A vida continuava de amarguras para o inventor. Na penúltima viagem no Cap-Arcona, viajando em seu convés, viu o hidroavião “Santos Dumont”, na baia de Guanabara, cair no mar, causando a morte de figuras relevantes do jornalismo e da literatura brasileira.
Mergulhado em desespero, internado num sanatório dos Pireneus, soube do desastre com o dirigível inglês “R.101” em Beauvais, tido como uma das maiores catástrofes da época. Então, ele tentou o suicídio.
Em 23 de abril de 1932, o envelhecido cidadão da antiga Palmira, consagrado internacionalmente, teve uma morte trágica, contada pelo jornalista Edmar Morel, que se hospedou no Hotel La Plage, o mesmo que recebera Santos Dumont, em Guarujá. A arrumadeira foi inquirida e respondeu:
- Era um homem muito triste, coitado. Suicidou-se. Fazia pena ver aquele corpo mirrado, pendurado na claraboia.

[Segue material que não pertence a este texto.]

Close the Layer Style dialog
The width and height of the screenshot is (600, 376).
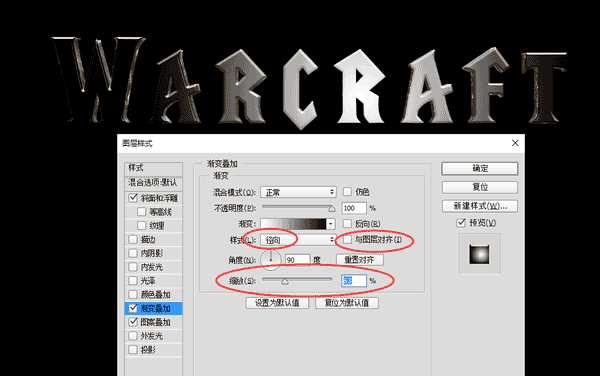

O médico-legista Roberto Catunda assinou o atestado de “morte natural”. O repórter ouviu o delegado, que era Raimundo de Menezes, o escritor já conceituado, que lhe mandou a versão oficial-final:
“Uma noite, recebi a informação, vinda de Guarujá, de que o grande inventor fora encontrado morto no banheiro. Organizei a caravana e para lá seguimos. No Hotel La Plage, o mais elegante daquela praia, tivemos que arrombar a porta do banheiro, por cuja claraboia se avistava o corpo pendurado numa gravata ou num cordão de roupão. Magríssimo, era ele um feixe de ossos, ... Aproveitando um instante de descuido (do acompanhante), realizou o seu intento: enforcou-se... Não houve inquérito policial. Tratava-se de uma glória nacional”.
Encerro esta descomungada anotação: Dumont sofria de esclerose múltipla, como revelado pelo médico Bevan Jones, em Londres. No seu sesquicentenário, a Embraer anunciou a produção no Brasil do primeiro automóvel aéreo, dentro de dois anos.
O corpo está sepultado no Cemitério de São João Batista, depositado num grande ícaro, longe do mausoléu dos imortais.
* Da Academia Mineira de Letras e da Associação Nacional de Escritores.